Thanks Binglin Chang for working on this effort.
I quickly go through it with a few comments below (not completed):
The original Hadoop topology supports a 3-layer topology looks like following:
I think it is better to say: previously, Hadoop only support 2-layers topology: rack and host. Mentioning datacenter layer will confuse user as it is never worked even now. For the same reason, we should mention now we support 3 layers topology/locality: rack, nodegroup and host.
This network topology is designed and work well for Hadoop cluster running on physical server farms. However, for Hadoop running on virtualized platform, we have additional "hypervisor" layer, and its characteristics include:...
I think the use case of NodeGroup layer is even broader than virtualization and suitable for any sub-dependency of nodes between rack and host layer. So, it could be better to say something like "This network topology is designed to work well on Hadoop cluster that only has rack (switch or power) failure dependency among nodes. However, for other cases, like: Hadoop nodes running on virtualized platform, we have additional "hypervisor" layer, and its characteristics include ..."
Due to above characteristics in performance and reliability, this layer is not transparent for Hadoop...
Reliability is more important here, so here better to be "Due to above characteristics in reliability and performance, this layer should't be transparent for Hadoop..."

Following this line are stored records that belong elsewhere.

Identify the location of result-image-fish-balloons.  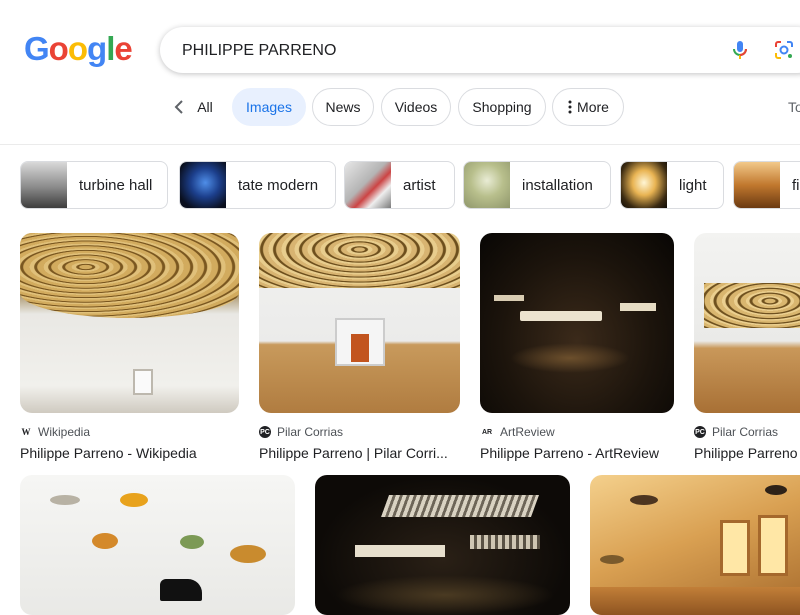
(158, 545).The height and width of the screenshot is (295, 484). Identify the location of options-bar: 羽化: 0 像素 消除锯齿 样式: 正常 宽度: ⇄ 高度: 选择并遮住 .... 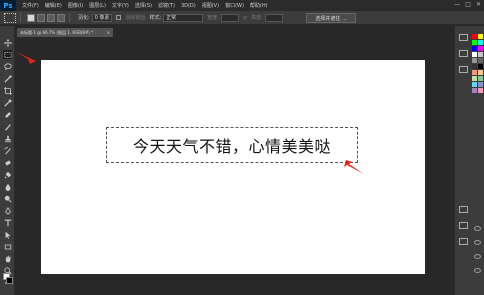
(242, 18).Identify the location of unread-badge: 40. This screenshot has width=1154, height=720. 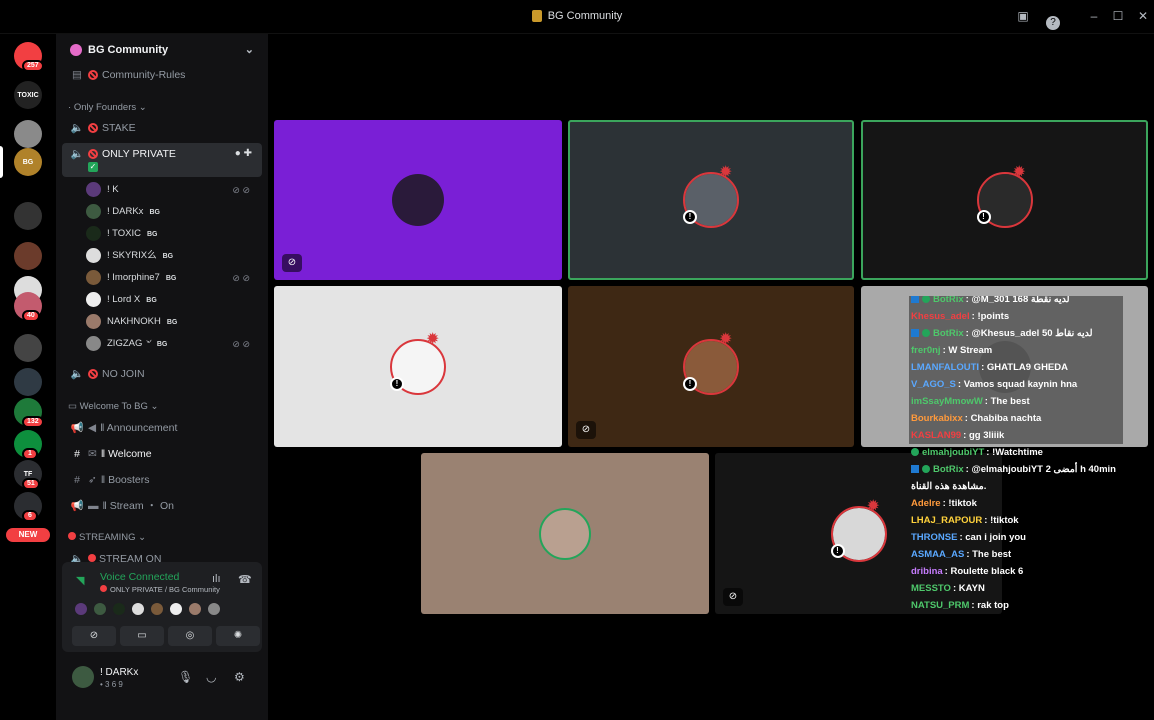
(31, 316).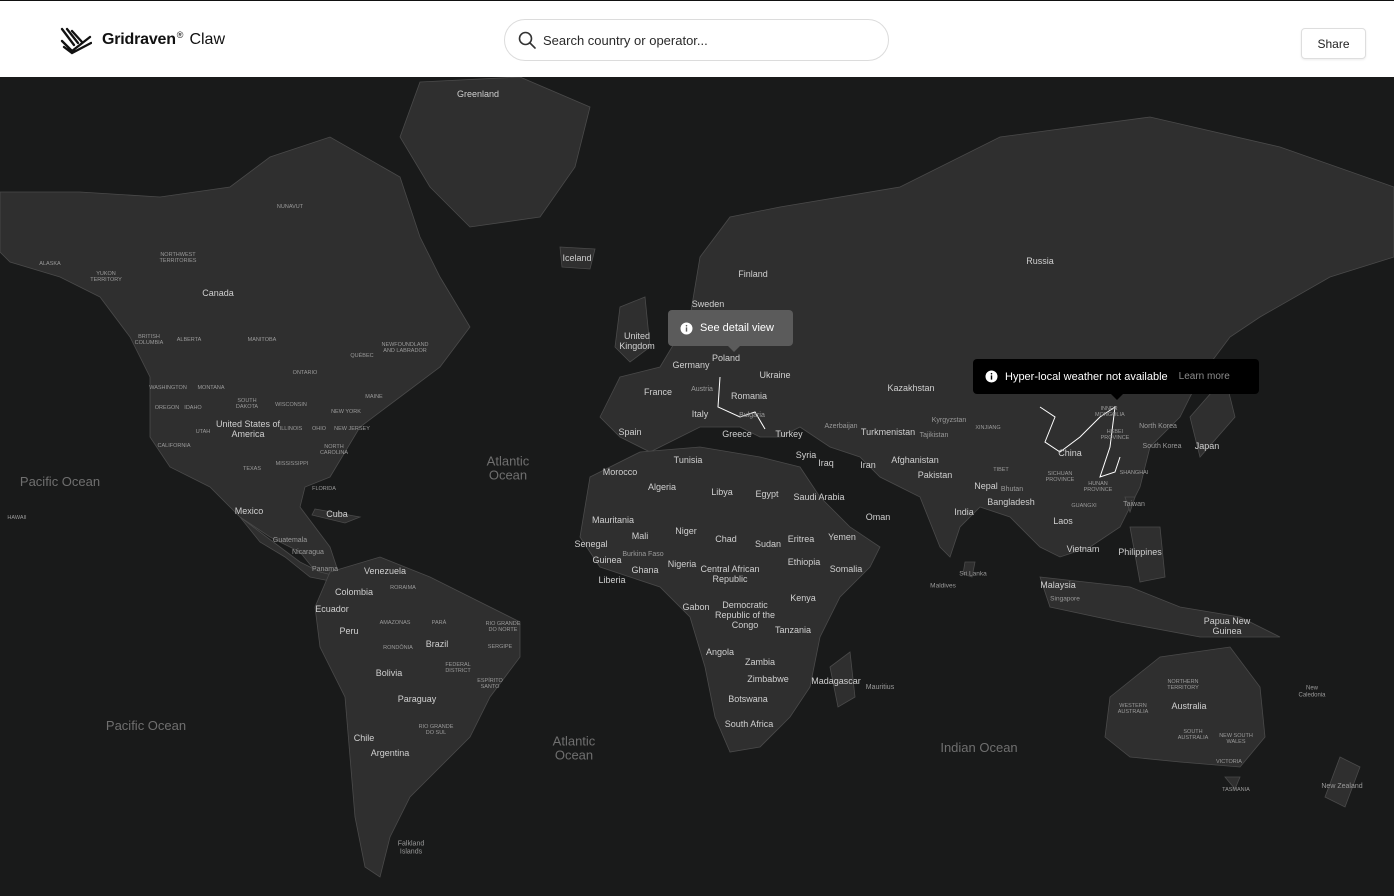 The image size is (1394, 896). I want to click on country-label: Chad, so click(726, 540).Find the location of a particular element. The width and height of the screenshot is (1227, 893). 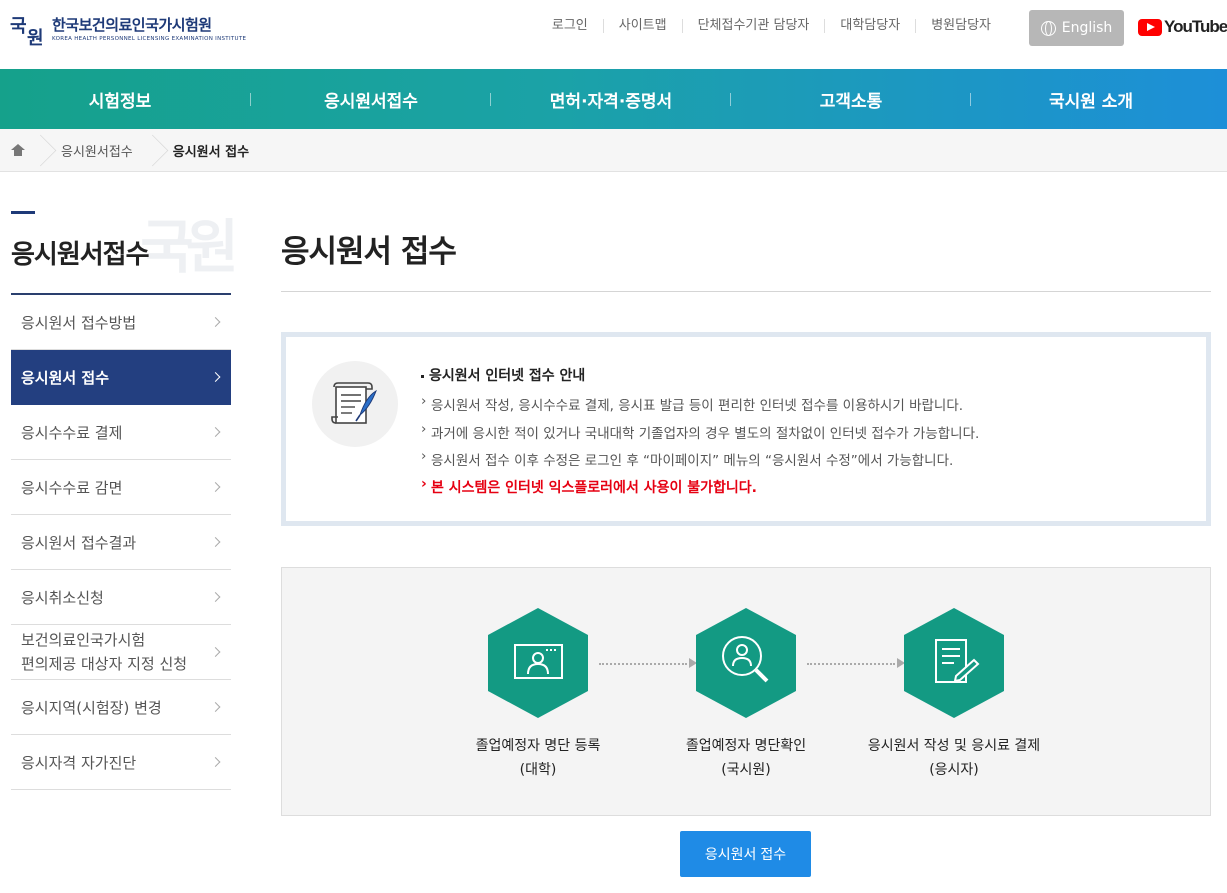

home-icon is located at coordinates (18, 150).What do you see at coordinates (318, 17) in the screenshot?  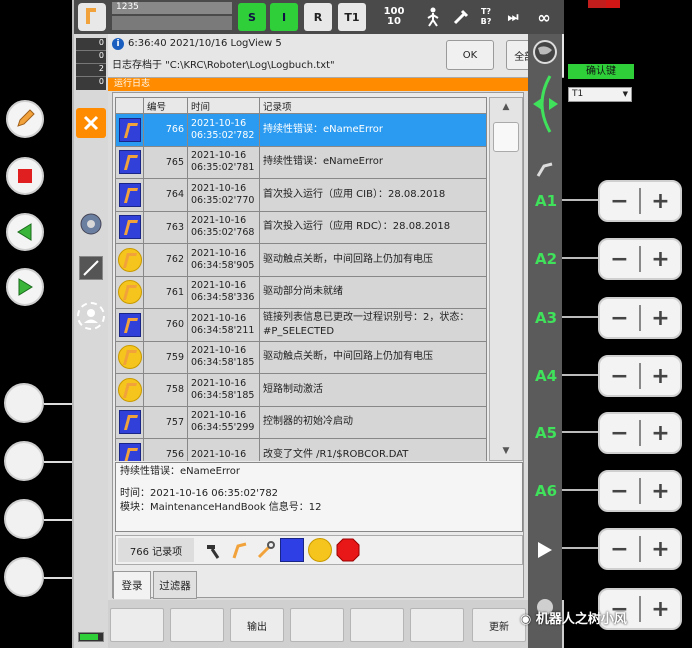 I see `robot-interpreter-button: R` at bounding box center [318, 17].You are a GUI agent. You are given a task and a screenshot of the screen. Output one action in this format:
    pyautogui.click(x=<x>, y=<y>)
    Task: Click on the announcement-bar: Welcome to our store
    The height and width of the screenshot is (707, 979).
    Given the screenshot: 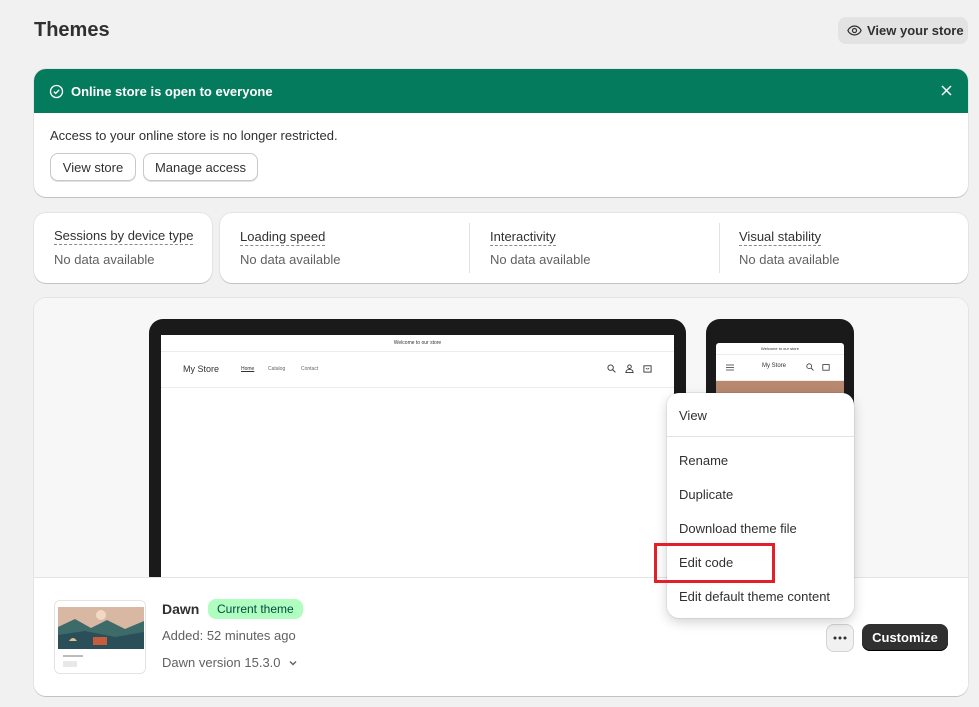 What is the action you would take?
    pyautogui.click(x=418, y=344)
     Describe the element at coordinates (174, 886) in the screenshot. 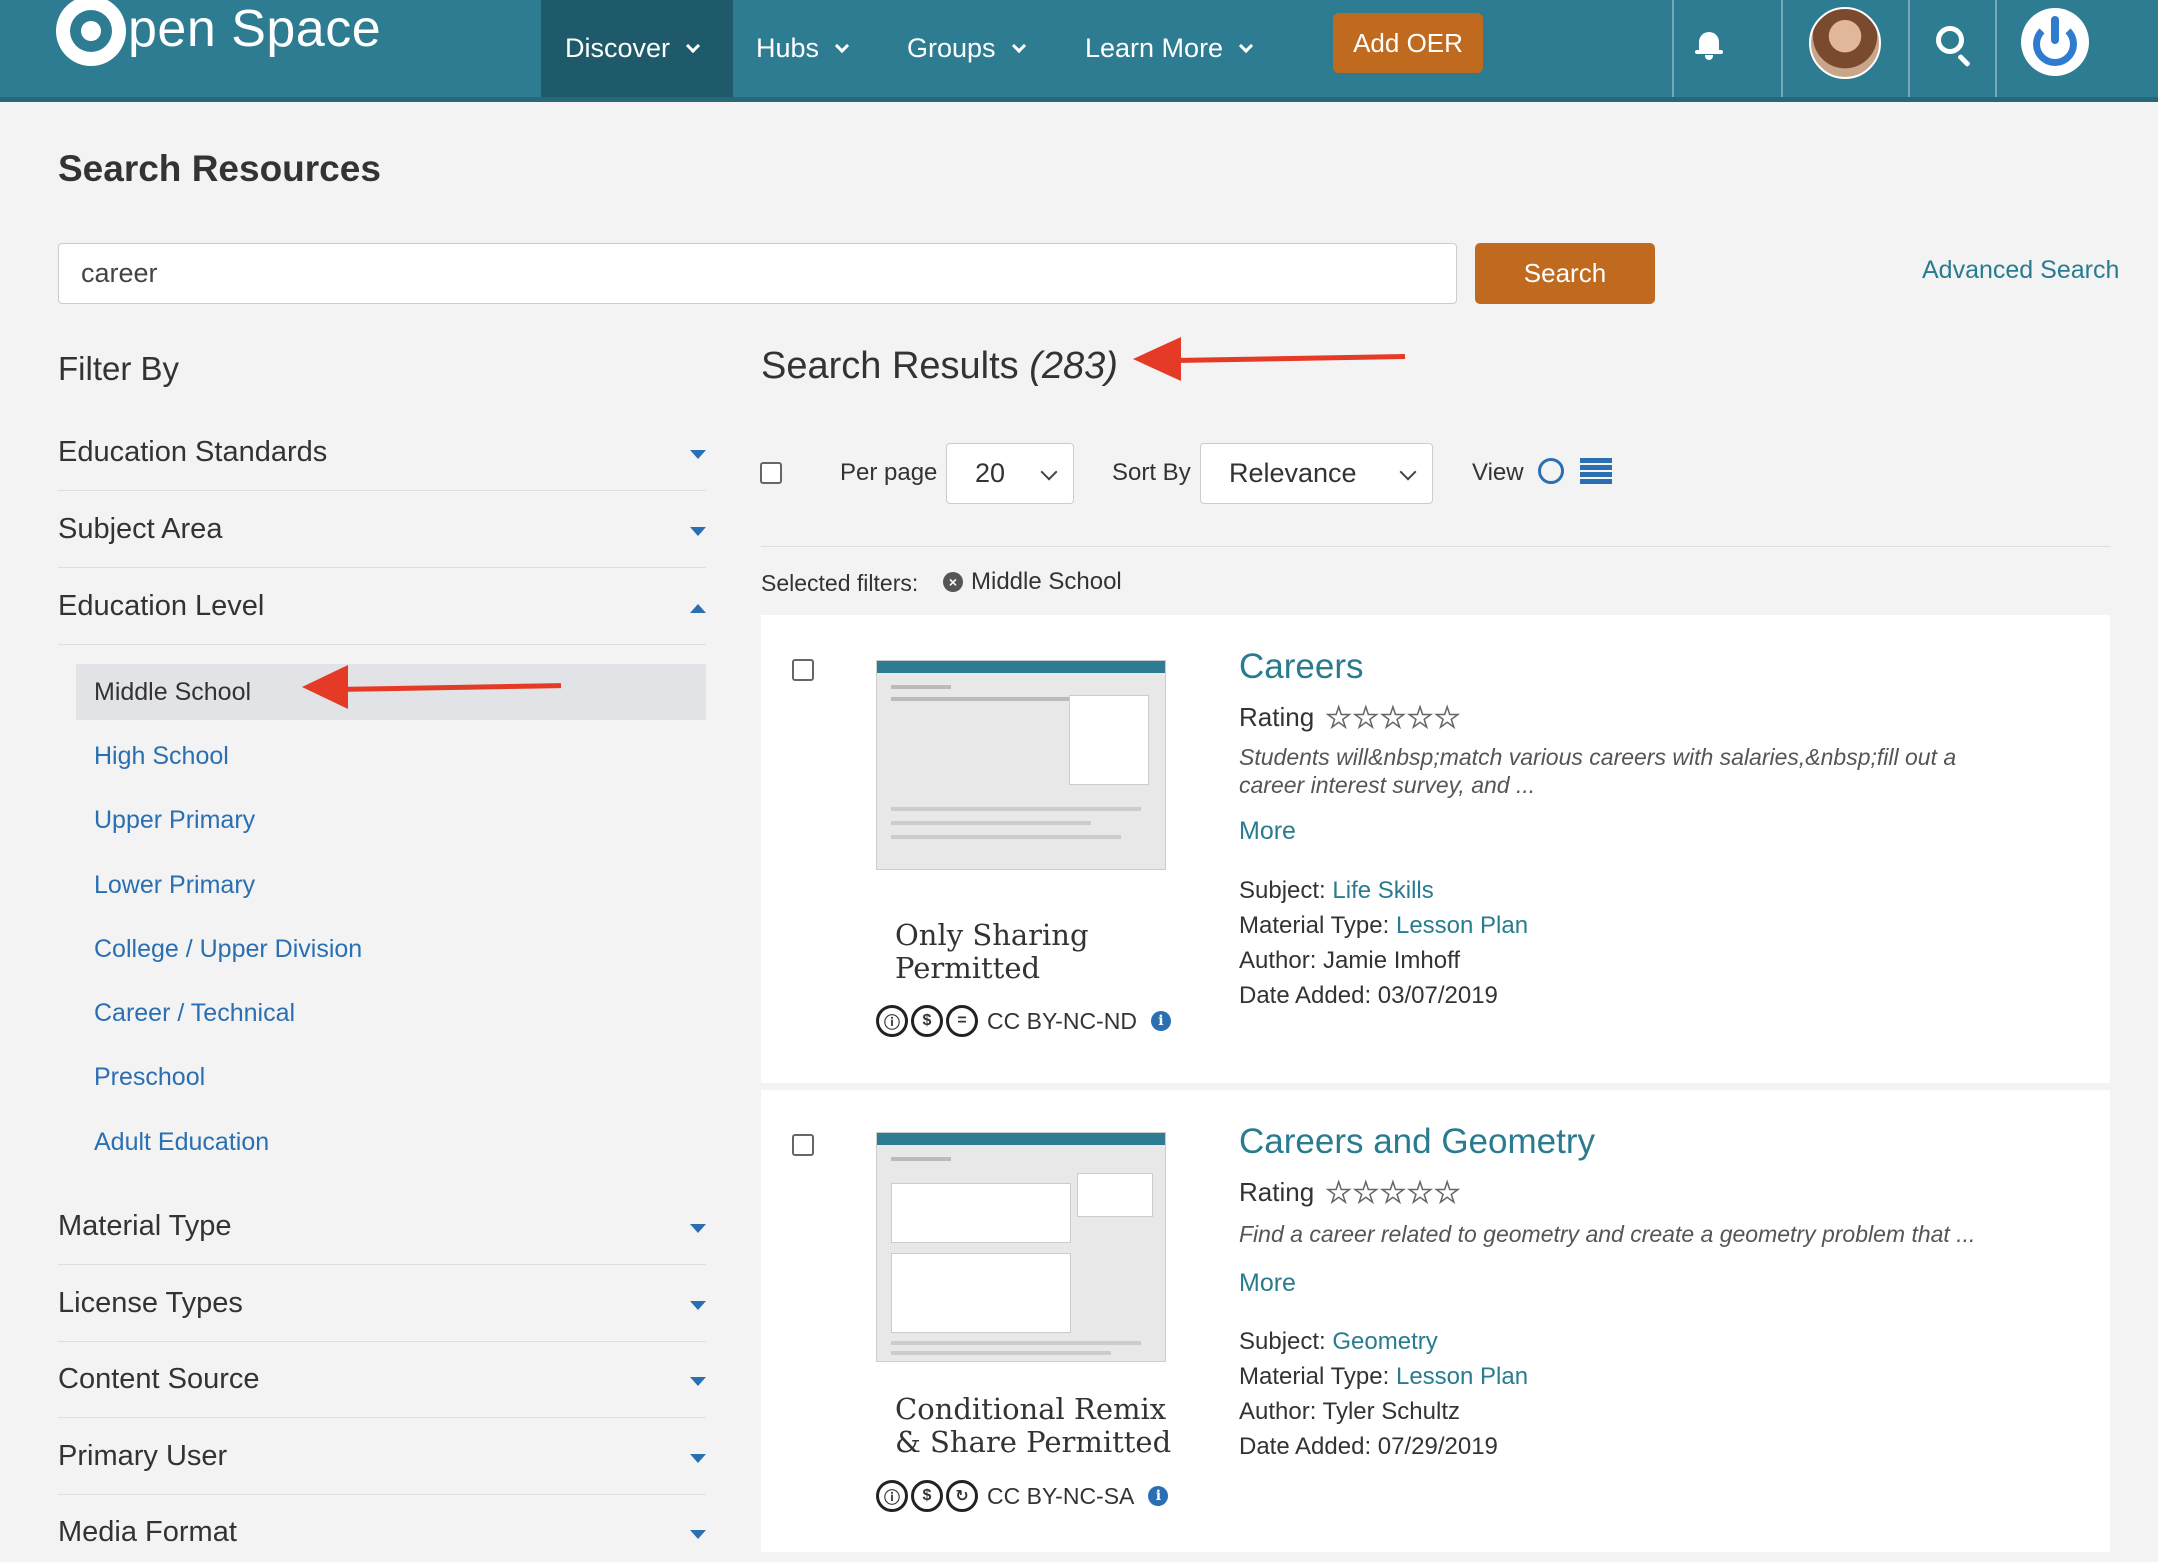

I see `level-lower-primary: Lower Primary` at that location.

1st replica is on the local node or local node group of the writer
For more precisely, we may say something like: "1st replica is placed on the nearest node to writer in topology. In most cases, it should be on the same node of writer, but could be on other node in the same nodegroup or rack if node of writer is not qualified (i.e. no local datanode or disk is full) to place replica."
The diagram is better to omit "datacenter" layer according to comments above and red layer of "S1" is better update to "NG1" for reflecting NodeGroup layer.